Fisrt in order to implement this project you need to have :
- Snowflake account
- GCP account with a facturation
- Activate the API of pub/sub,GCS, Cloud function, cloud schedueler
- Link you github account with google cloud build
- Having the google cloud SDK install in your local machine or VM
Two way to create a bucke :
- Using CLI
- Using the console
Important you need to create a folder inside you bucket !
Develop the python program with a main function with one paramater (requets) the python program need to be name main.py (you can name the python program whatever you want but you need to modify the gcloud code).

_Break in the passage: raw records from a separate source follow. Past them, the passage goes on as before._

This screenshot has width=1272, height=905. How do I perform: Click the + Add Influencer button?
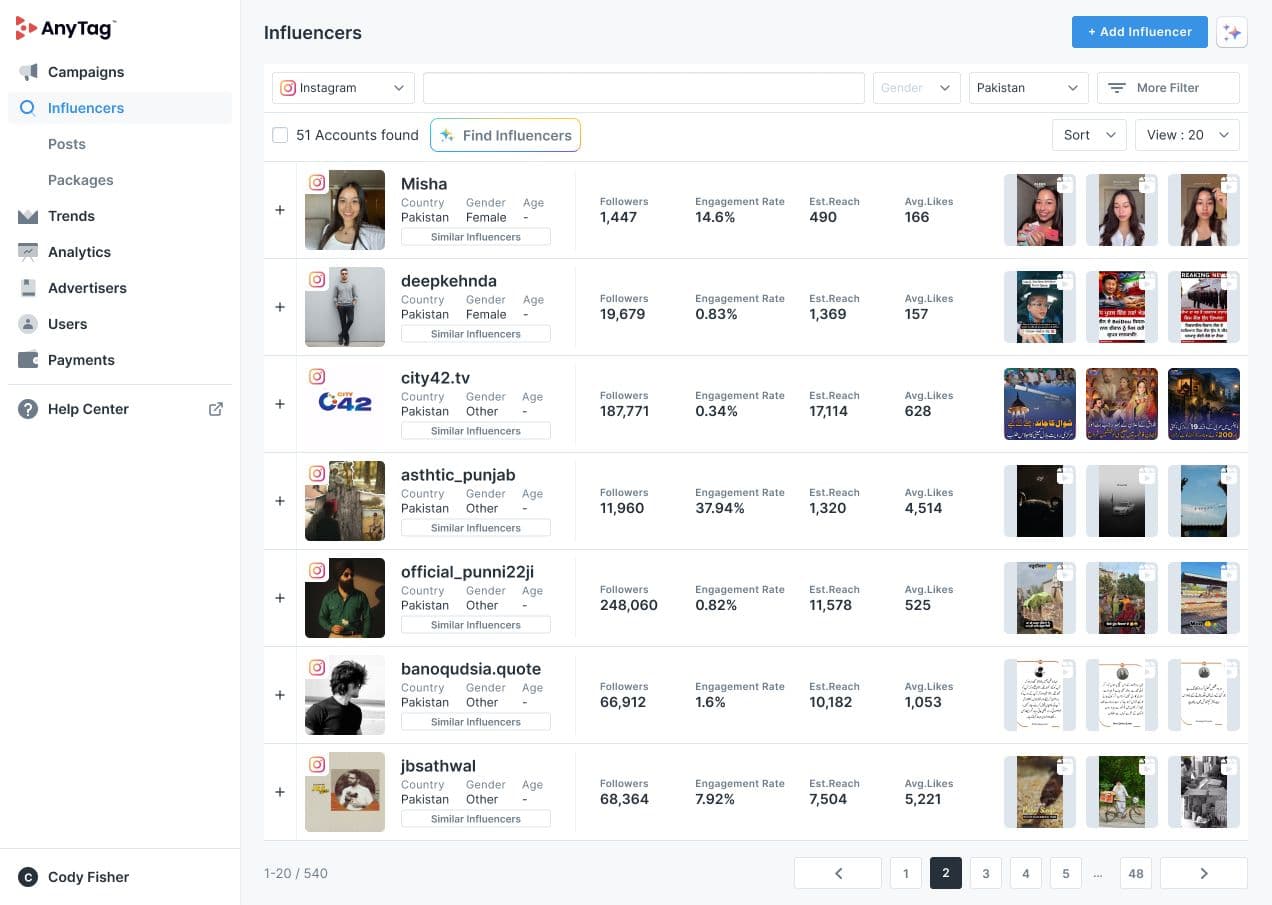1139,31
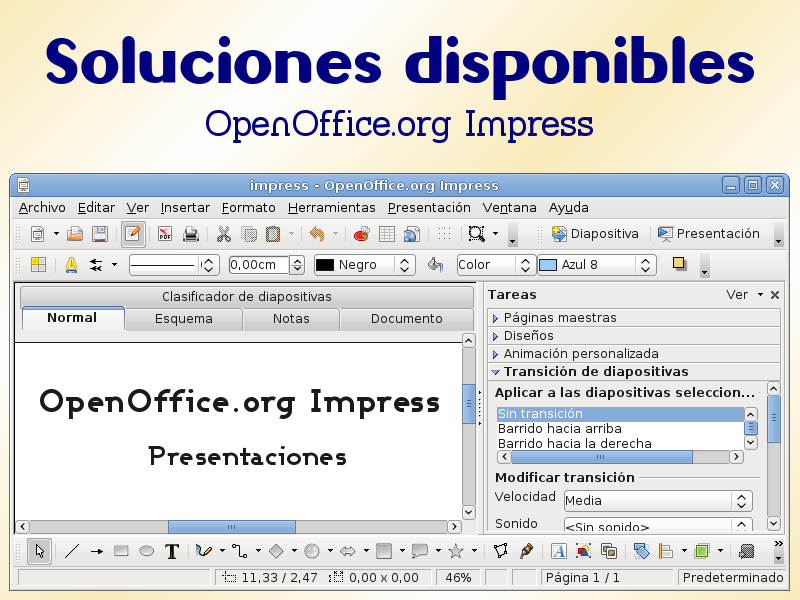Viewport: 800px width, 600px height.
Task: Open the Velocidad dropdown showing Media
Action: coord(657,500)
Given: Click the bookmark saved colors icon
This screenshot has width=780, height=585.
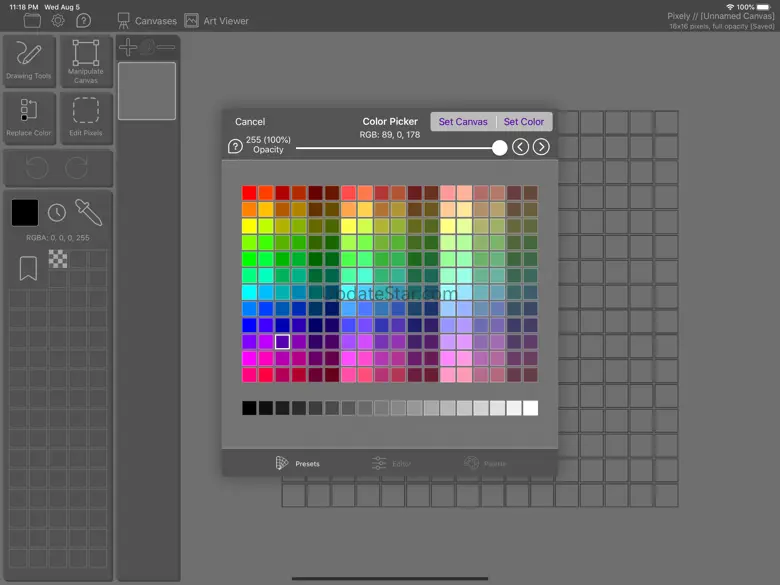Looking at the screenshot, I should 28,267.
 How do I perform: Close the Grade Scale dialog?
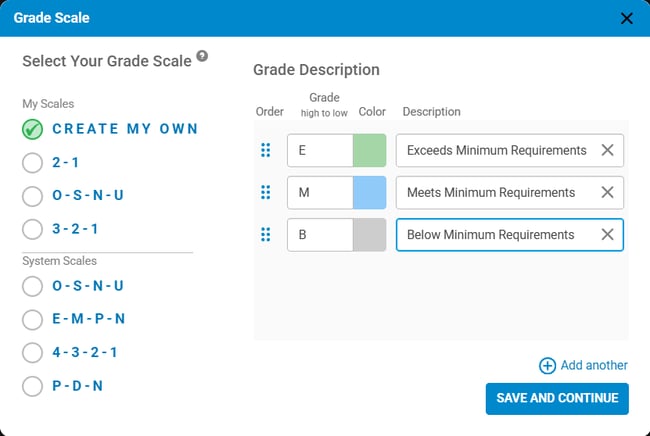(x=627, y=18)
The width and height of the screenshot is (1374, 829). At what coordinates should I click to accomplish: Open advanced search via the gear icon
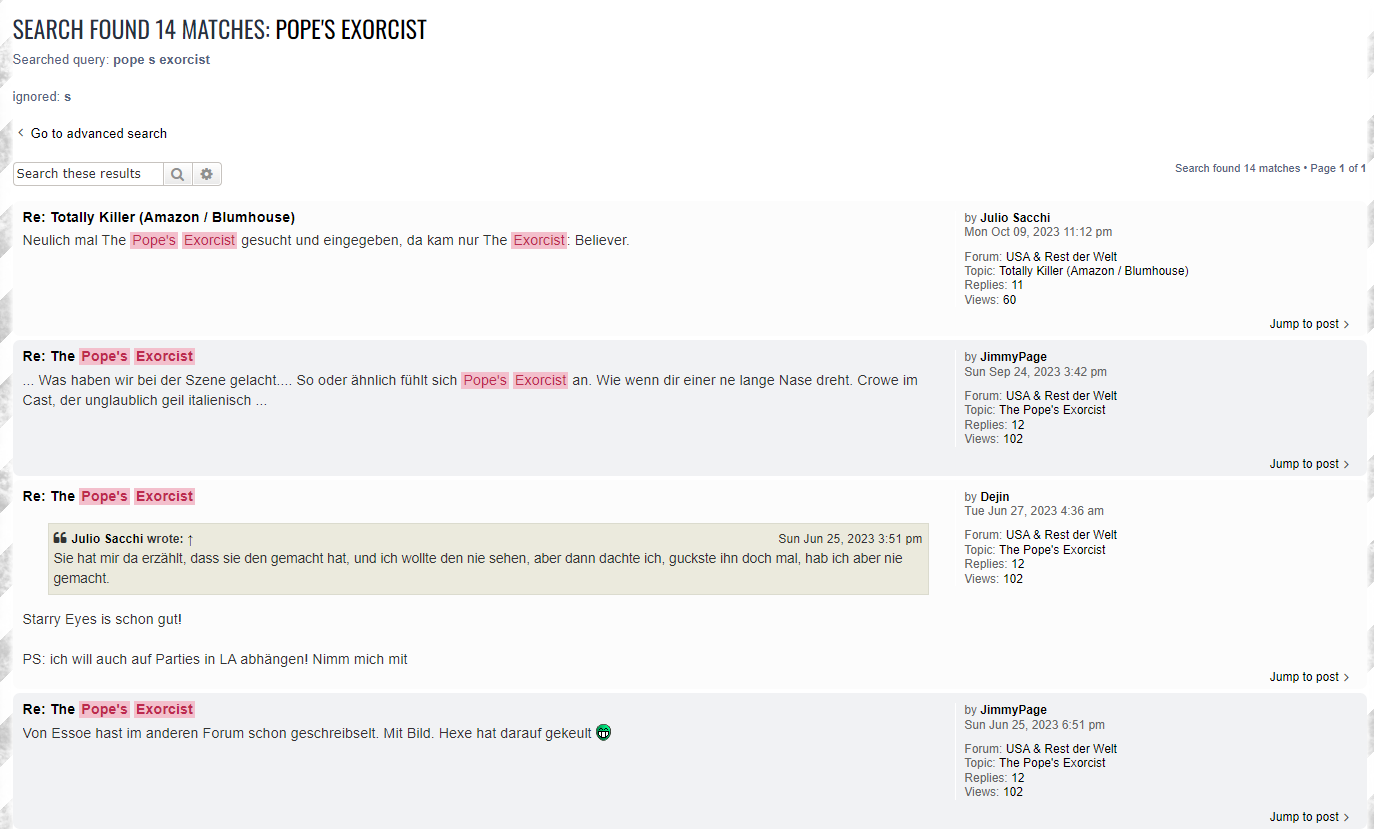point(207,174)
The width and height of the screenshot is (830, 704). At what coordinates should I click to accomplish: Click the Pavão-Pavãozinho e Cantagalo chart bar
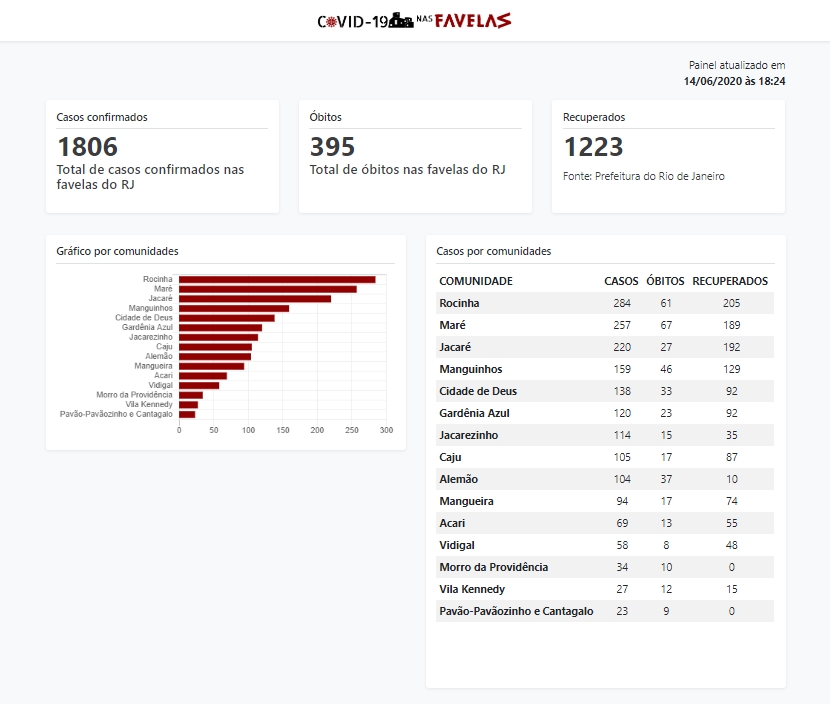click(187, 414)
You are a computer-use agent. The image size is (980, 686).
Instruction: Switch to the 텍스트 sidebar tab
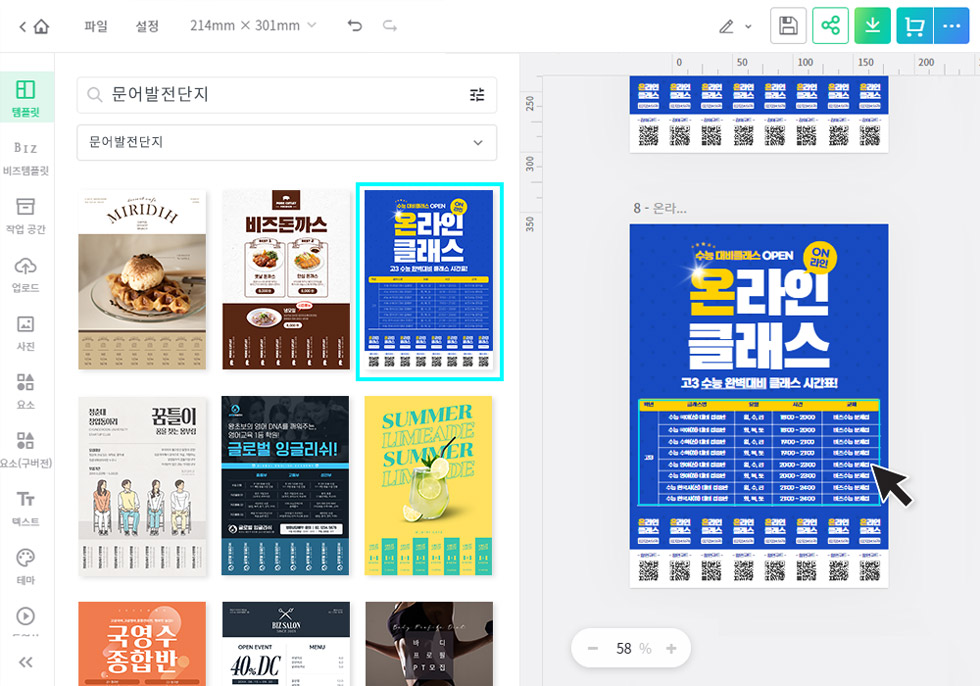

then deploy it using this commandands in the local repository
gcloud functions deploy "name_function" --runtime python39 --trigger-http --allow-unauthenticated --set-env-vars GOOGLE_CLOUD_PROJECT= [name_secret] # we set up a environnement secret for this project
gcloud scheduler jobs create http "name_scheduler" \
>> --schedule "0 23 * * *" \
>> --http-method GET \
>> --uri url_function \
>> --oidc-service-account-email "service-account-email" \
You need to follow the documentation in this link :
https://docs.snowflake.com/en/user-guide/data-load-gcs-config
first you need to follow the documentation here :
https://docs.snowflake.com/en/user-guide/data-load-snowpipe-auto-gcs
but the documentation have two problems first you need to gave to the iam account of snowflake the monitor view right and the seconds is they use a quote between the name but that triger an error as you can see in my stack overflow blog :
This video explain well how to do that :
https://www.youtube.com/watch?v=TeguiTFprFo&pp=ygUhQ0kvQ0QgZ2l0aHViIGNsb3VkIGZuY3Rpb24gcHl0aG9u
don't forget to add a .cloudingore for ignoring all the file that isn't useful (copy my file)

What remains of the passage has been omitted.